An interesting and to some extent scandalous case of Bartosz Sienkiewicz’s book ‘Państwo Teoretyczne’ has shown that generating higher public interest in state governance is possible. However, an entirely different scale of the change is necessary to produce any tangible impact. Without the wide public support for improvements in the quality of state administration, it is unlikely that any political force will embark upon the path of major reform. Therefore, educating the public about the crucial role of the civil service in their lives should be a priority for anyone who wants to improve the quality of governance in Poland.

 

The second aspect of the fight for a better governance is defined by the institutional structure of the civil service and by the people it employs. The politicians as well as the general public have to acknowledge the institutional limitations of the Polish civil service and argue for a major reform that will make it efficient and therefore ready for the challenges of the next decades. The civil service should be rewarding its most ambitious, hard-working and talented members to make sure that the best individuals can make the biggest impact on how our country functions.

The civil service should open up to the youth and start competing with the biggest corporations for the most talented employees. It may not be able to compete in terms of wages, but its comparative advantage lies in the social impact of work it can offer. Probably many of us would prefer to leave work on Friday, having helped to improve the lives of thousands of people rather than having assessed the risk of a new financial instrument. That is at least what the author of this article hopes is the case. It may as well be the case that filling in an excel file at a ministry and in an office of a consultancy firm is just as boring. But at least, the impact of these columns and rows is different. However, for the youth to even consider such alternative, the civil service has to make the first move and open up to the creative and to the future-oriented individuals.

The challenge for our student diaspora

We can go back home and use our experience to actually change the lives of people for better. We risk being elitist and we should keep it in our minds. It is not about creating alumni societies and planning political careers. It is about choosing the career path that will enable making the best social use of our experience abroad. The author of this article believes that such, could be exercised through our service at the Polish public institutions, especially the civil service.

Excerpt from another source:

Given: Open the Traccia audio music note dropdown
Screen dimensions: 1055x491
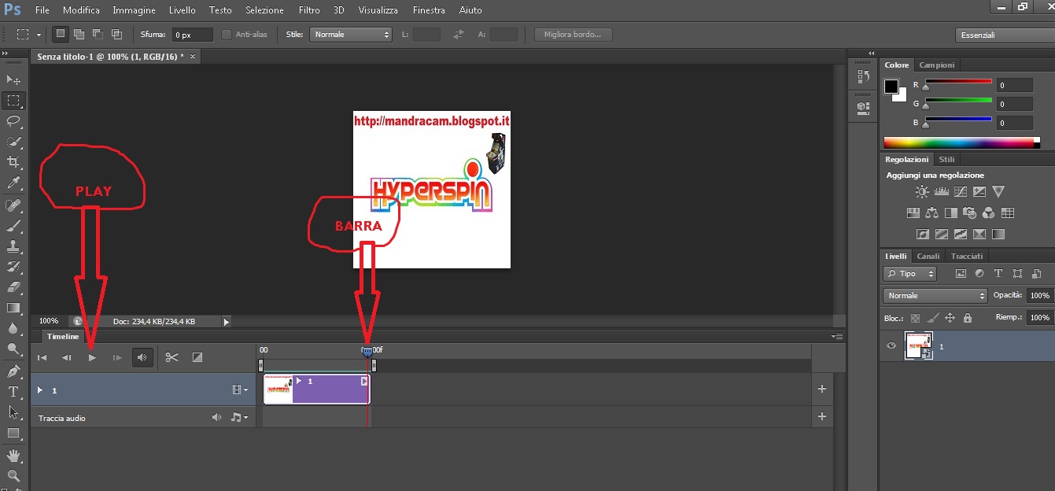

But isn’t all of this contradictory? We have just argued that the Polish civil service requires major changes to be able to offer the young people a real opportunity for development. The answer is: we don’t have enough time to wait for that. The stakes in the XXI century are too high and they keep rising. Different groups have different obligations. The incumbent politicians should start taking seriously the issue of improving the quality of the civil service drastically. The activists on all sides of the political isle should acknowledge that the ideological differences can only be fully relevant for public policy if the apparatus to implement it is well-suited for doing so. And us, the students, we should be the ones to challenge the status quo from the inside.

Go, work for your government. Introduce an innovative idea. Get silenced once. Get silenced twice. Succeed. Then become a superior that will not silence his team members. Good reforms in thinking about the civil service and in the way, it works have to be accompanied by the right people ready to offer their talent to their state. The author believes that it should be us. Let us start looking at the civil service in Poland as our nr 1 future employer.